===== Data for review

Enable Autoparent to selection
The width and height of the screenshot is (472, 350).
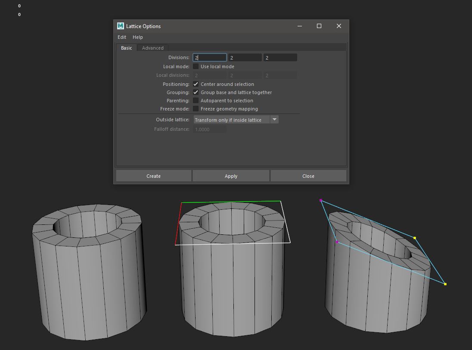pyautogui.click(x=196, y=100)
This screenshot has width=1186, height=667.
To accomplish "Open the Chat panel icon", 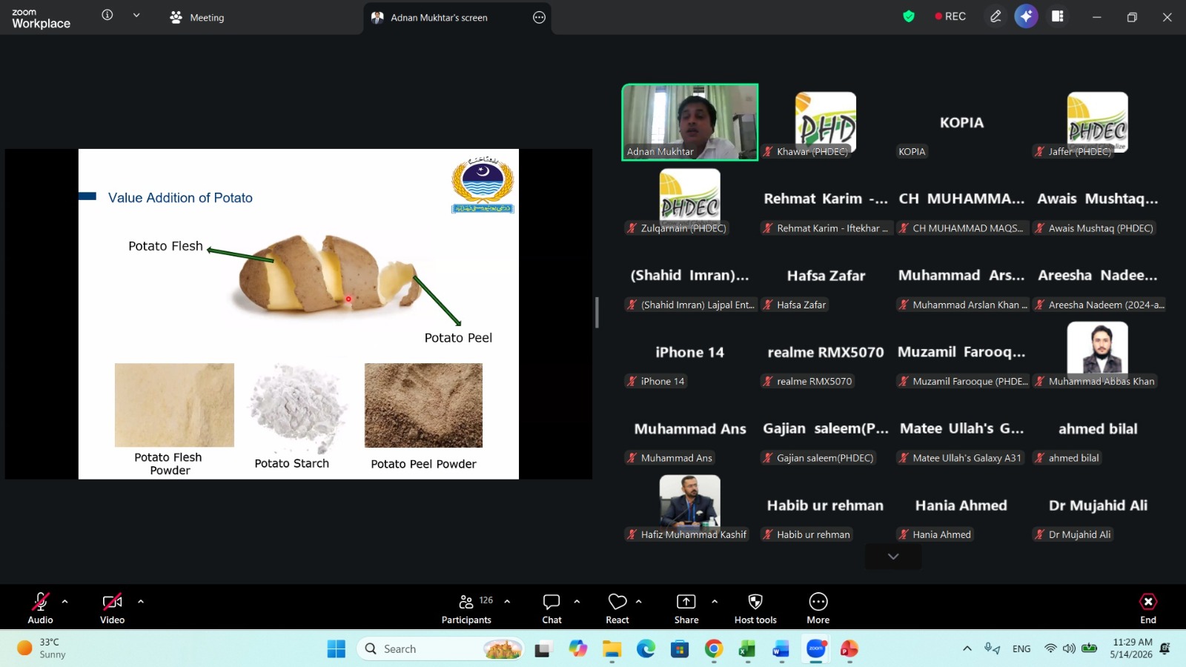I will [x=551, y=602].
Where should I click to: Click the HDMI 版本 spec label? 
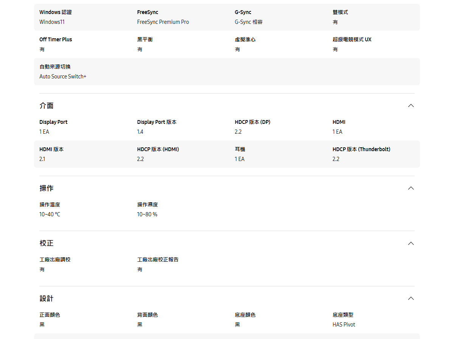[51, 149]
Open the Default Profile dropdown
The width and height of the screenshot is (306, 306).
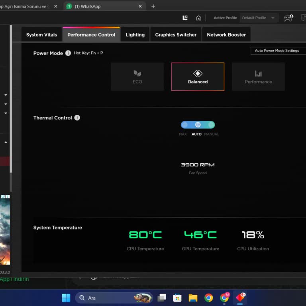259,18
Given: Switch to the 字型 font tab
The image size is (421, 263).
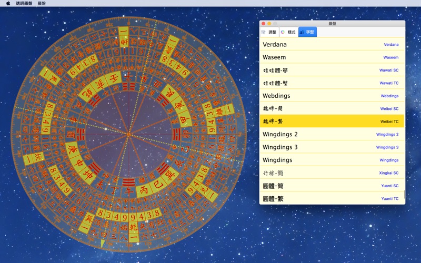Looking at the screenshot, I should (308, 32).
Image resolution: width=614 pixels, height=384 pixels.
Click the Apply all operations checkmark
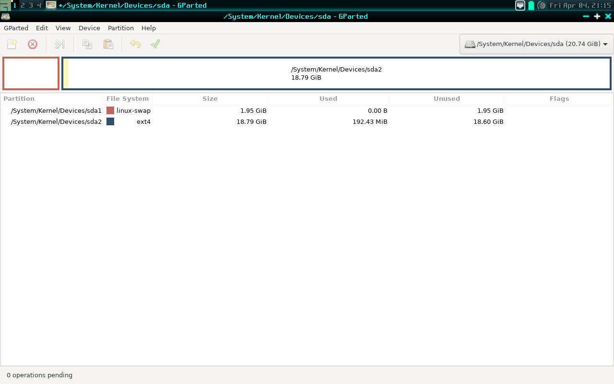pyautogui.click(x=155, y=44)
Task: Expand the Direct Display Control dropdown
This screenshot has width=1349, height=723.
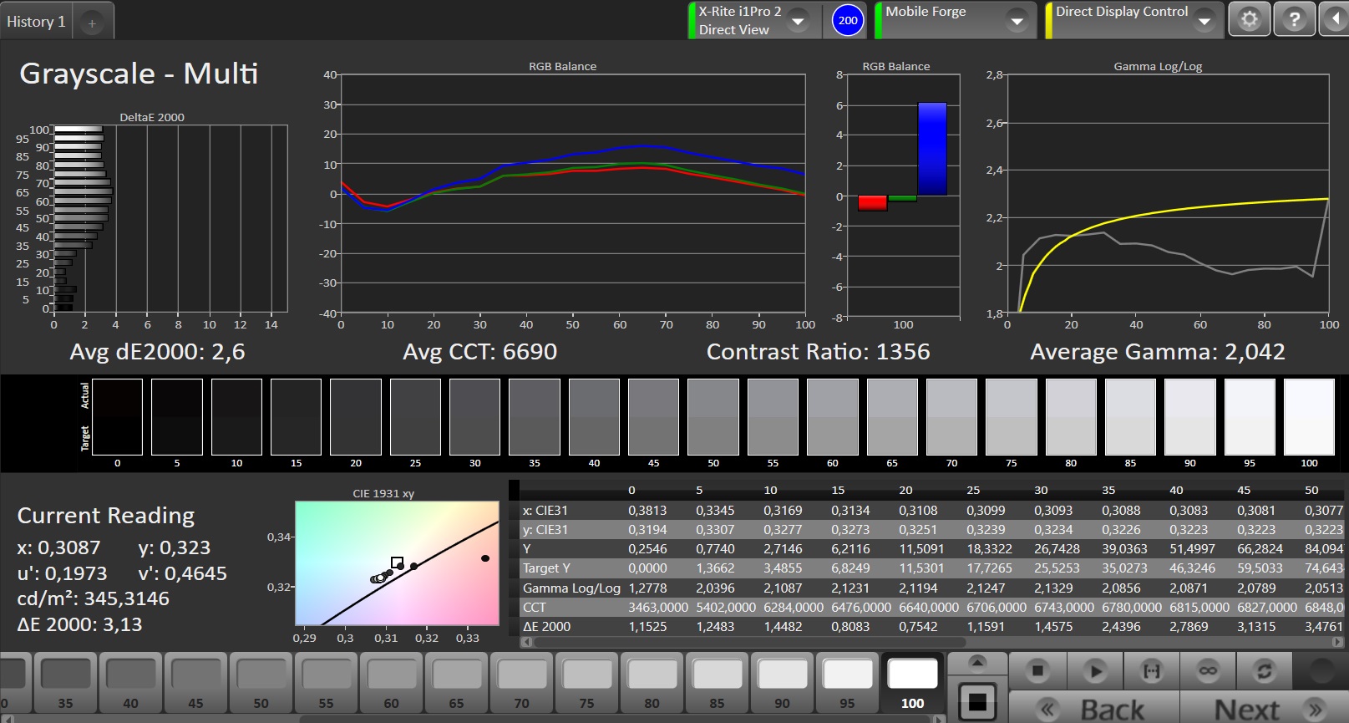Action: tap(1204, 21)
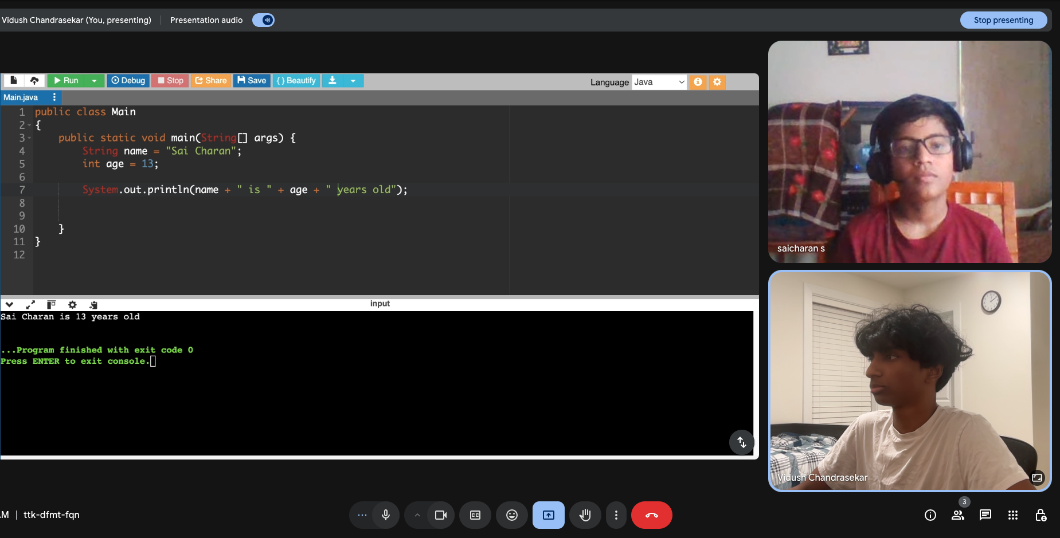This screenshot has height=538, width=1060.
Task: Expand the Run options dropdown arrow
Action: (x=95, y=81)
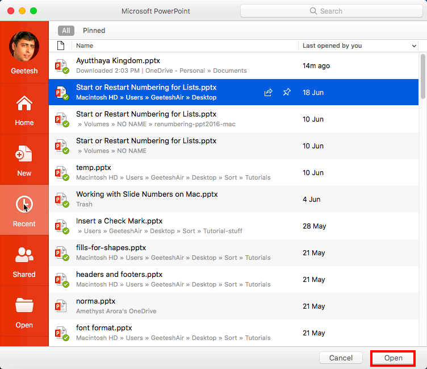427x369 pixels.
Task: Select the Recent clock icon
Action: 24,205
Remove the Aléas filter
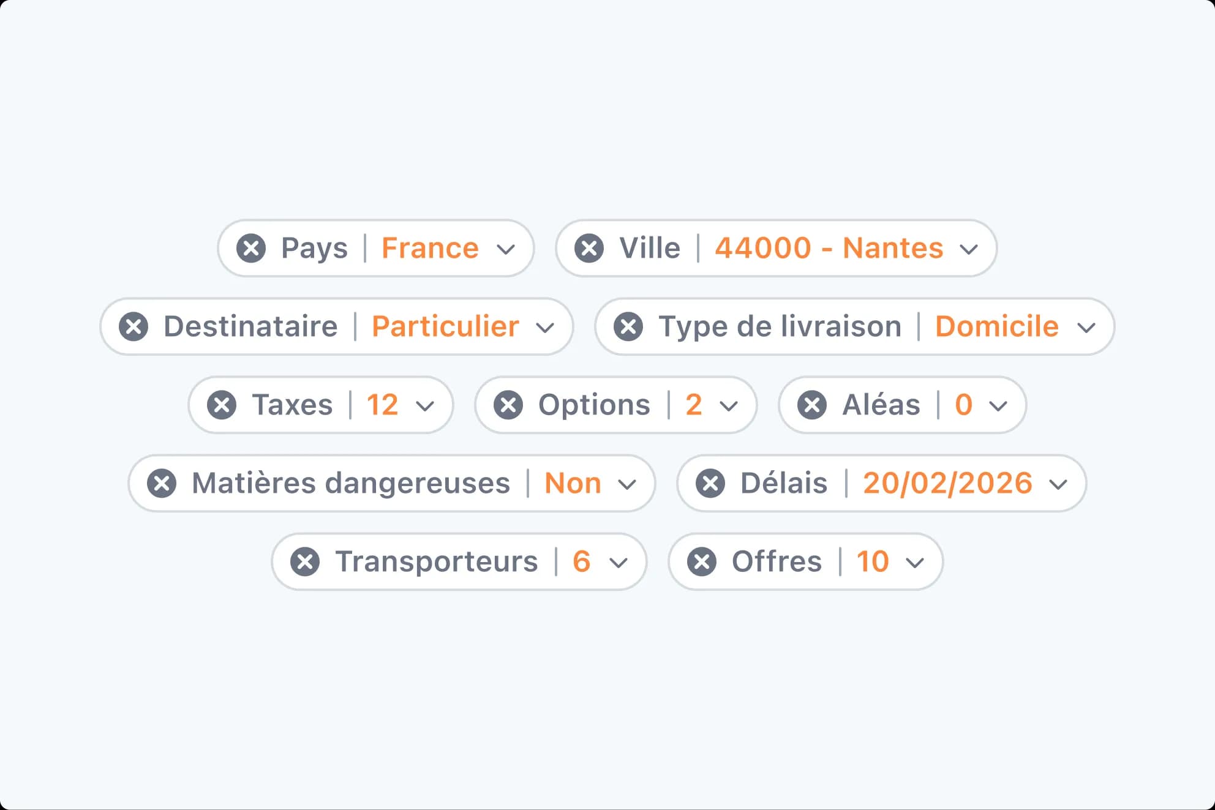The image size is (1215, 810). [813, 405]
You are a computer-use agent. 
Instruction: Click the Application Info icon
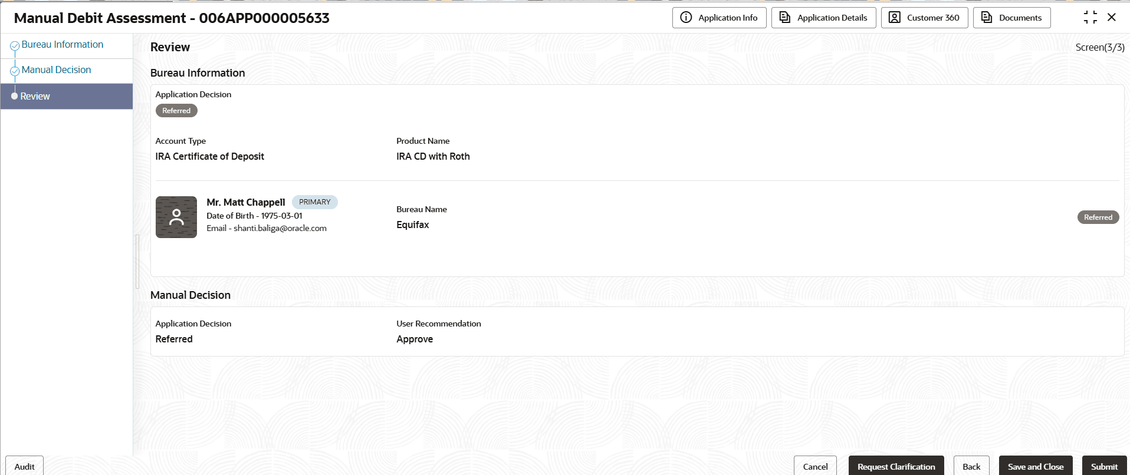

==========

Exercise brief
Leave every picture out and write out exactly the lines from the line with "This screenshot has width=1349, height=723." through the last line of the material.

Solution
This screenshot has width=1349, height=723.
Action: tap(1204, 21)
This screenshot has height=538, width=1060.
Task: Expand the Run options dropdown arrow
Action: (x=95, y=81)
427x369 pixels.
Task: Select the Recent clock icon
Action: 24,205
Remove the Aléas filter
The image size is (1215, 810). [813, 405]
You are a computer-use agent. 
Instruction: Click the Application Info icon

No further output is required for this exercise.